Two former cabinet ministers collide: Breaking down the PC leadership battle between Glover and Stefanson
The women who would be premier are experienced politicians with very different personas and political baggage
After Brian Pallister announced he was stepping down as Manitoba's premier and Progressive Conservative leader, no fewer than seven current or former party officials considered a run to replace him.
It took 36 days of jockeying among potential candidates and winnowing by the party to reduce that field to two people.
Early on, cabinet ministers Scott Fielding and Rochelle Squires declared an interest in running for premier before determining they had no path to victory and no interest in the demands of a leadership campaign, respectively.
City Coun. Scott Gillingham assembled a campaign team and canvassed support among party members before he too determined his path to victory was impossible.
PC backbencher Shannon Martin and former party chief financial officer Ken Lee put together formal applications to run but fell short of actually entering the race when the party's leadership election committee determined the final ballot on Thursday.
The Progressive Conservative Party is now left with a straight-up battle between Tuxedo MLA Heather Stefanson and former Conservative MP Shelly Glover, two veteran politicians familiar to Manitobans who watch politics, and familiar with the demands of governance themselves.
"This is now going to be a head-to-head race, whereas we thought it was going to be quite a bit more nuanced," said Mary Agnes Welch, a principal with Winnipeg polling firm Probe Research.
The unpredictable dynamics of a multi-candidate race, where ranked party preferences and multiple ballots come into play, will not factor into what will end up being a binary choice for party members who have not already thrown their support behind Glover or Stefanson.
"There's going to be a clear conflict of ideas and a clear conflict of personalities," said Royce Koop, a political studies professor at the University of Manitoba.
When it comes to ideas, the primary policy difference between Stefanson and Glover right now involves vaccination requirements for public-facing government workers.

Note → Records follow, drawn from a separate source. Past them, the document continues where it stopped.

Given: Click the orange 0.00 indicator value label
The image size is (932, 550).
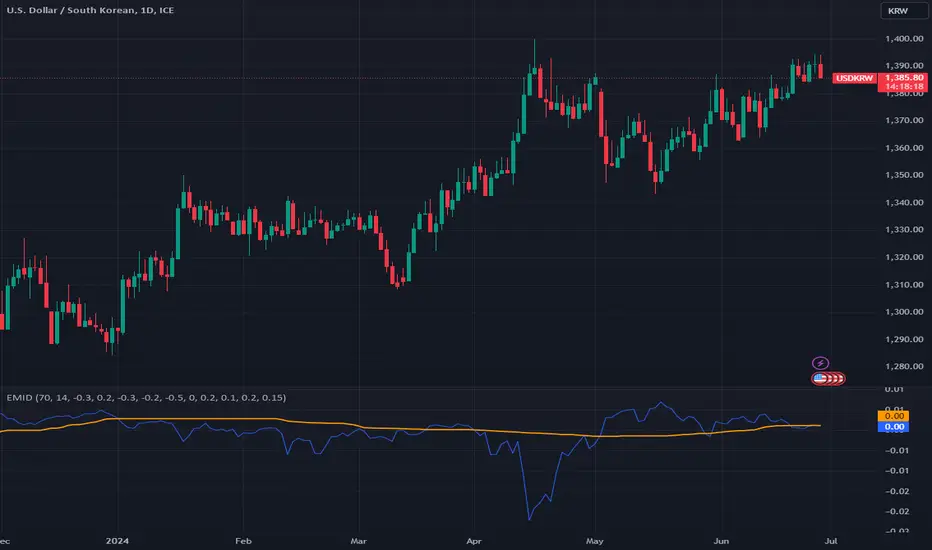Looking at the screenshot, I should [893, 416].
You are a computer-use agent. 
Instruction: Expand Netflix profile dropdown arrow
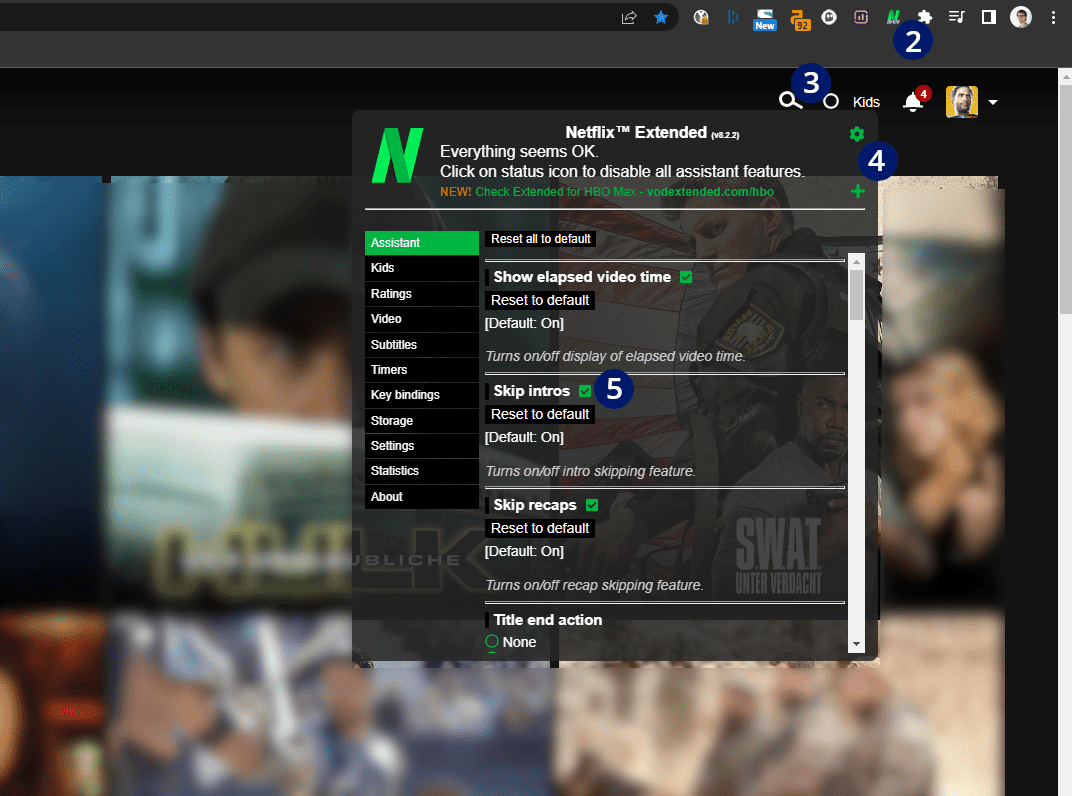(993, 103)
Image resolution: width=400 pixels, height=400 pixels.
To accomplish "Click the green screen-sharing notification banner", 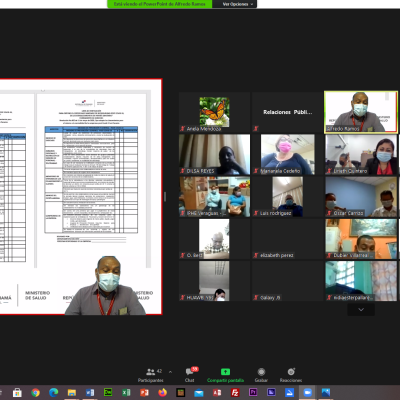I will pyautogui.click(x=159, y=4).
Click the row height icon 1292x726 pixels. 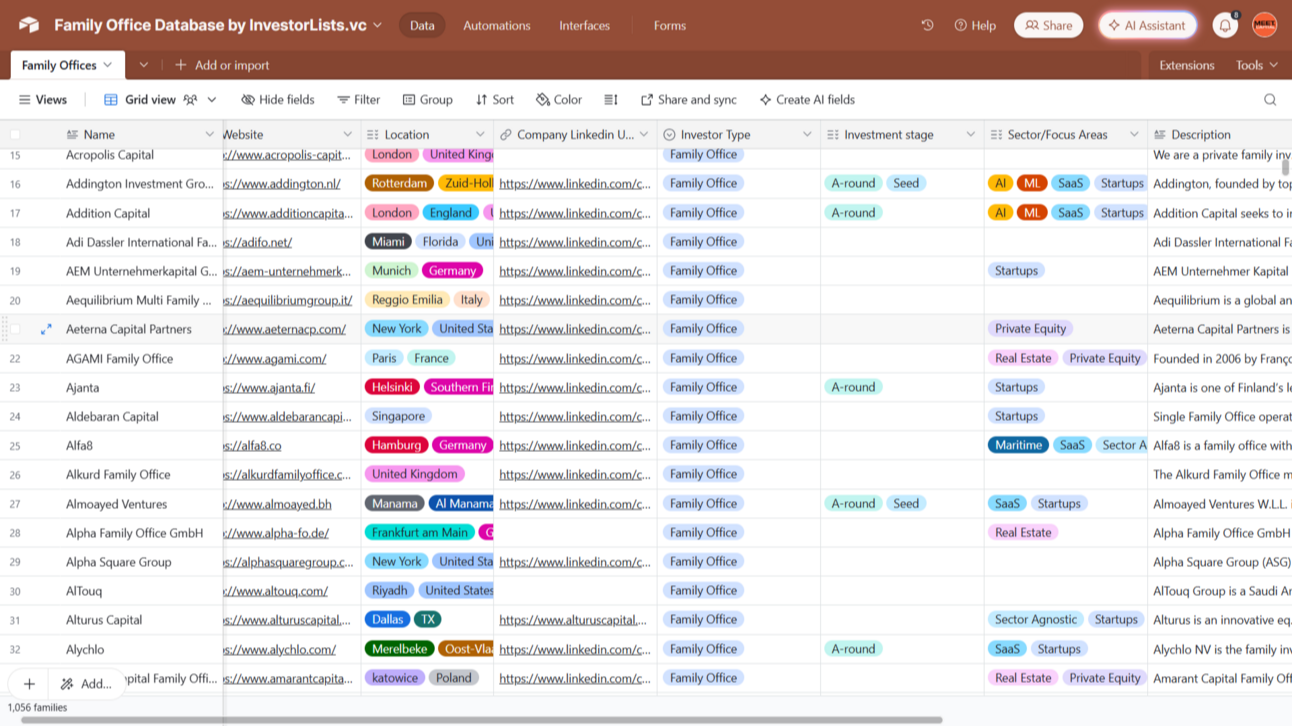coord(611,100)
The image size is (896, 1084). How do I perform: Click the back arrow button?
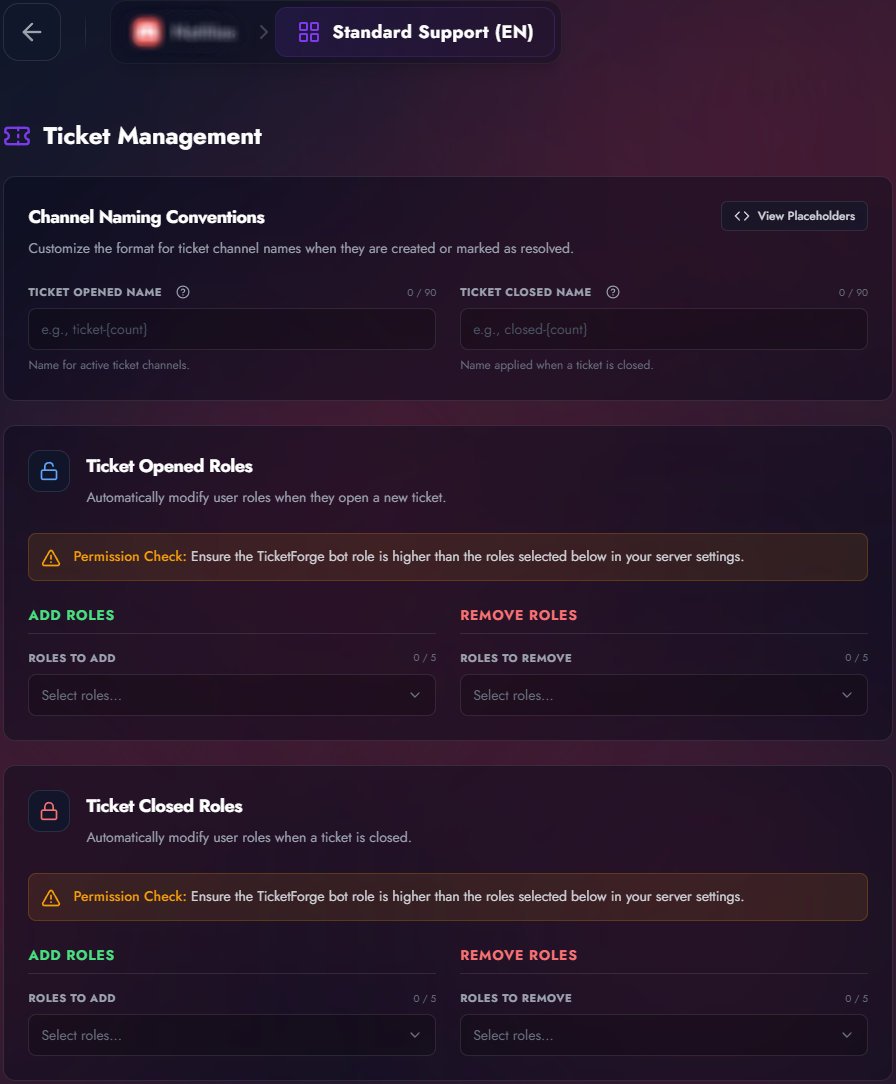pos(31,31)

Stefanson supports the current orders, which will soon require some workers to get their shots or face frequent testing. Glover does not.
That alone may attract votes from party members who signed up to support Lee, who also opposed vaccination requirements to enter businesses and public places, provided those new party members actually mail in their ballots.

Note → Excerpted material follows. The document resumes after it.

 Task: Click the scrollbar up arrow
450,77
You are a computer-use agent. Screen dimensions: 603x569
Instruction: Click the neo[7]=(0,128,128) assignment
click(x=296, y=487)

There are differences between the personalities of the two potential premiers, as well as their public personas.
Stefanson, in many ways, is the prototypical establishment candidate. She has represented an affluent Winnipeg riding for two decades and enjoys the support of most of the party's MLAs. She served as a cabinet minister under Pallister and never criticized him in public when he was premier.
She is also an extremely disciplined politician who rarely diverges from carefully worded talking points during public appearances.
Glover is also part of the party establishment, having served as a Conservative cabinet minister under former prime minister Stephen Harper when she was MP for Saint Boniface. But she has more of a working-class background and persona, owing quite a bit to her years of service as a Winnipeg police officer.
She also tends to shoot more from the hip when she speaks, relying more on instinct than predetermination.
"Shelly Glover has more of a kind of earthiness, a more populist appeal than Ms. Stefanson does," Koop said.
What Stefanson may offer instead is an air of stability. The problem for the former health minister is that likely is not what PC members want at a time when the party is deeply unpopular with Manitobans as a whole, mainly because of Pallister's pandemic policies and prickly persona.
"I think conservatives themselves are frustrated, deeply frustrated. They read the polls. They hear from their neighbours. They talk amongst themselves. I think conservatives themselves know that the last couple of years in Manitoba was not great for them," Welch said.
"The problem, though, is that parties are traditionally sort of bad at electing a really electable leader in a leadership race. It's about ideology, it's about personal connections. It's about, where are you on the [political] spectrum?"
Welch said the primary question on the minds of PC members when they cast their ballots should be who is best positioned to defeat Wab Kinew and the NDP in 2023.
"That's not always the equation that members have in their brain when they're actually voting."
While two years is a long time in politics, whoever becomes leader will have to work hard to disassociate herself from Pallister and his policies.
"That clean break from Pallister is going to be important," Koop said.
"The government is very unpopular. It'll be tough for either Heather Stefanson or Shelly Glover to lead the party to victory in the next election."
On the other hand, demographics do aid both candidates in a general election.
"You really can't win the premier's job without women, winning Winnipeg, and especially Winnipeg women," Welch said.
In the PC leadership race, Glover appears to have a clear advantage. While Stefanson enjoys the support of a majority of the PC caucus, Glover appears to have access to more actual votes from party members, especially if Lee's supporters put their ballots in the mail.
Lee may have had enough votes to win the race, had he made it onto the ballot. The party's one-member, one-vote leadership selection mechanism, which he co-created a decade ago, created a path for an insurgent candidate to claim the premier's office.
"If that had happened, it would have been entirely the fault of the party and the rules that they set up," Koop said.
Some fault could also be laid at the feet of Pallister and the party itself, for allowing memberships to dwindle between leadership campaigns. But this post-mortem is academic, barring a legal challenge by Lee over the party's decision to keep him off the ballot.